Supplied passage:

^^^^^^^^^^^^^^^^

Local Secondary Index (LSI) concept in DynamoDB - Time & Space Complexity
When using a Local Secondary Index (LSI) in DynamoDB, it's important to understand how the time to get your data changes as your data grows.
We want to know how the number of operations grows when we query using an LSI.
Analyze the time complexity of this DynamoDB query using an LSI.
const params = {
TableName: "Orders",
IndexName: "CustomerDateIndex", // LSI on CustomerID and OrderDate
KeyConditionExpression: "CustomerID = :cid",
ExpressionAttributeValues: {
":cid": { S: "12345" }
}
};
const result = await dynamodb.query(params).promise();
This code queries the Orders table using an LSI to find all orders for a specific customer.
Look at what repeats when the query runs.
- Primary operation: Scanning the items with the same partition key (CustomerID) in the LSI.
- How many times: Once per matching item for that customer.
As the number of orders for a customer grows, the query checks more items.
| Input Size (n) | Approx. Operations |
|---|---|
| 10 orders | About 10 item checks |
| 100 orders | About 100 item checks |
| 1000 orders | About 1000 item checks |
Pattern observation: The work grows directly with the number of matching items.
Time Complexity: O(n)
This means the time to get results grows linearly with how many items match the query.
[X] Wrong: "Querying with an LSI always takes the same time no matter how many items match."
[OK] Correct: The query must check each matching item, so more items mean more work and longer time.
Understanding how queries scale with data size shows you know how to design efficient data access in DynamoDB.
What if we changed the query to use a Global Secondary Index (GSI) instead of an LSI? How would the time complexity change?

^^^^^^^^^^^^^^^^

Provided data:
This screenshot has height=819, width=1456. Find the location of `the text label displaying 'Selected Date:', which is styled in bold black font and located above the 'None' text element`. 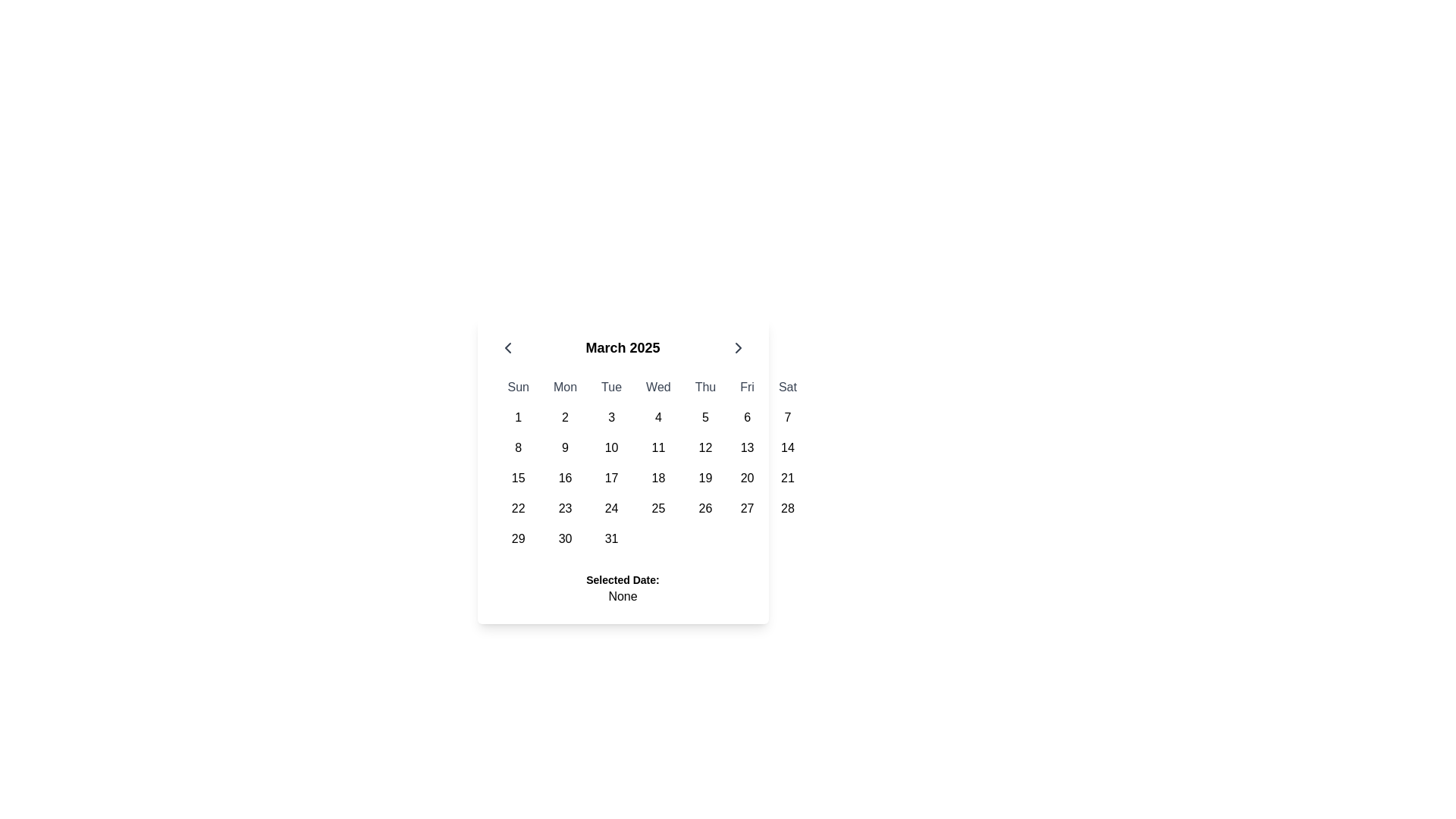

the text label displaying 'Selected Date:', which is styled in bold black font and located above the 'None' text element is located at coordinates (623, 579).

^^^^^^^^^^^^^^^^

Tasks to complete:
- 1) Reproduce the part of the DynamoDB LSI text that opens with the words containing "As the number" and closes with "Time Complexity: O(n)", substituting "item reads" for every "item checks".
- 2) In the DynamoDB LSI text, what index name does the query code use?

Exercise responses:
- 1)
As the number of orders for a customer grows, the query checks more items.
| Input Size (n) | Approx. Operations |
|---|---|
| 10 orders | About 10 item reads |
| 100 orders | About 100 item reads |
| 1000 orders | About 1000 item reads |
Pattern observation: The work grows directly with the number of matching items.
Time Complexity: O(n)

- 2) CustomerDateIndex